And strides in research could boost that figure - and better the odds - for all of us.
"The aging field has just exploded. It's really incredible, what's been achieved in basic labs like this, with worms and flies and yeast cells," Dr. Lithgow said. He showed Petersen "clumps of shiny, green proteins" which had become damaged during normal aging, clumping together. "This is a process we are trying to stop," he said.
"It turns out that we can change the rate of aging quite simply in simple animals, which is really incredible."
By understanding and manipulating genes, Lithgow is learning to design therapies that treat age-related diseases in humans.
"I think we should be thinking about the diseases of aging in the way that we now think about the childhood diseases that we grew up with," Lithgow said.
"Your sense is that someday we may think about Alzheimer's or Parkinson's the way I think of measles or mumps?" Petersen asked.
"I think we will think of them as diseases that still occur that we have to take precautions against," he replied.
But a healthy older body needs a healthy mind . . .and that's where BEES come in.
It turns out they have the same kind of brain cells as humans (though far fewer of them). Arizona State University researcher Gro Amdam plays a mind game that works like this: The bees get a whiff of a distinctive odor, followed by a taste of sugar water.
"Sugar is like a chocolate cake for bees," Amdam said. "And the bee will respond to that by sticking out her tongue."
Amden determines just how quickly the bee figures out that a whiff of the scent means a treat is on its way. The older the bee, the slower the learning curve.
but that can be reversed: Changing the bee's lifestyle can lead to restoring a more youthful brain.

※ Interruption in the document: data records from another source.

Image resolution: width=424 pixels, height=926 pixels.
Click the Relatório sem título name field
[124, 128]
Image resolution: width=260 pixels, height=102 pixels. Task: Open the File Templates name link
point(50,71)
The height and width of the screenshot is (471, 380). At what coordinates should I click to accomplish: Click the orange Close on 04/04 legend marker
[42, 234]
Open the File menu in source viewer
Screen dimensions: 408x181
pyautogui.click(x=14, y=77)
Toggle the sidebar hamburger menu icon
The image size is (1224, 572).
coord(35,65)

For the proof . . . head to the hive.
The average lifespan of a bee is about 30 days. But in that time, they can give us a fountain of useful knowledge.

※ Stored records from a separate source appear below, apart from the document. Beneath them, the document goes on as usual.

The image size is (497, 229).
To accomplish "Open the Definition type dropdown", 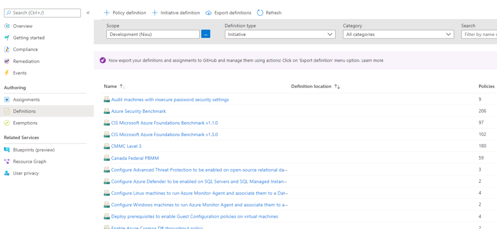I will [280, 35].
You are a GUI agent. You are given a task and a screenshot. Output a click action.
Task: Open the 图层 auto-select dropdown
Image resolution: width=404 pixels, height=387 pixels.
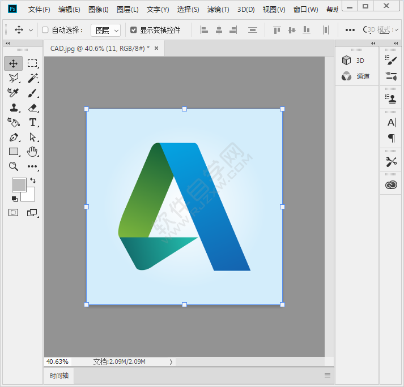click(105, 31)
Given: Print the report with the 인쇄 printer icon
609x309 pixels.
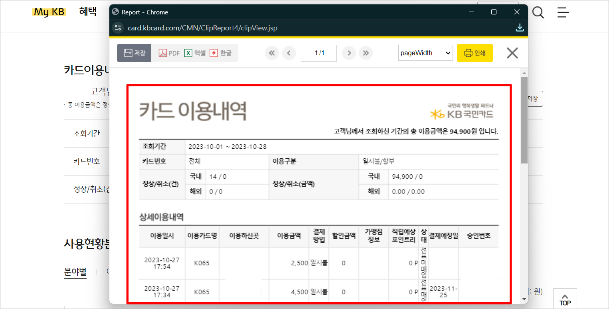Looking at the screenshot, I should pos(475,52).
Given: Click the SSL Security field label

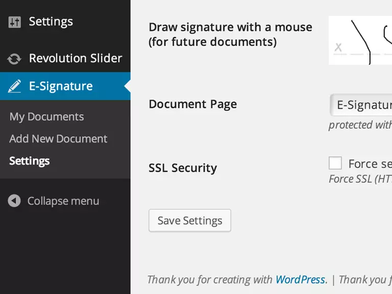Looking at the screenshot, I should pos(183,168).
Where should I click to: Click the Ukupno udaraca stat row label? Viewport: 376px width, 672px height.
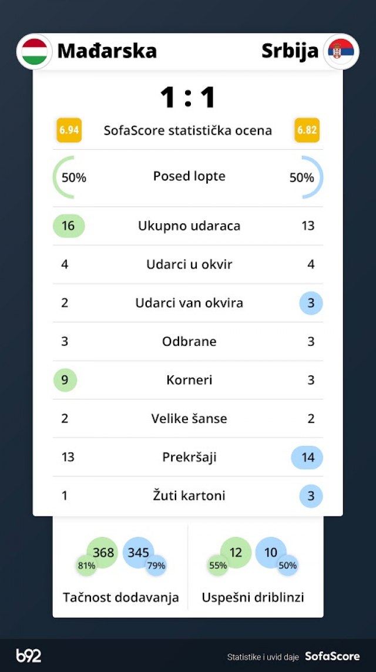pyautogui.click(x=189, y=226)
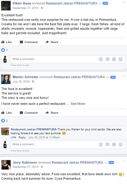Open GIF picker in Marlen's comment box

pos(114,144)
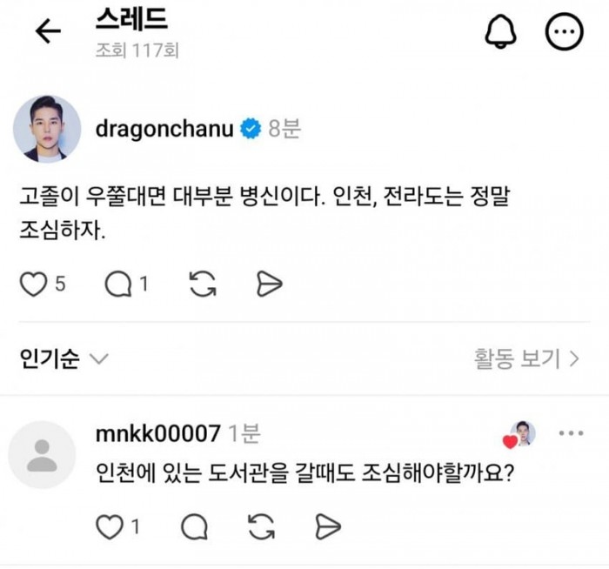Image resolution: width=609 pixels, height=569 pixels.
Task: Expand the 인기순 sort dropdown
Action: click(64, 359)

Their first task as adults is taking care of the eggs laid by the queen. They all work together. As they age, they become so-called "foragers," leaving the hive to find nourishment for the eggs. Now alone, as single busy bees, their brain CHANGES.
"Because after a while, as a forager the bee brain actually deteriorates, much like you see in people with dementia," Amdam said.
But force the bees back in time by returning them to the hive - and their brains snap back.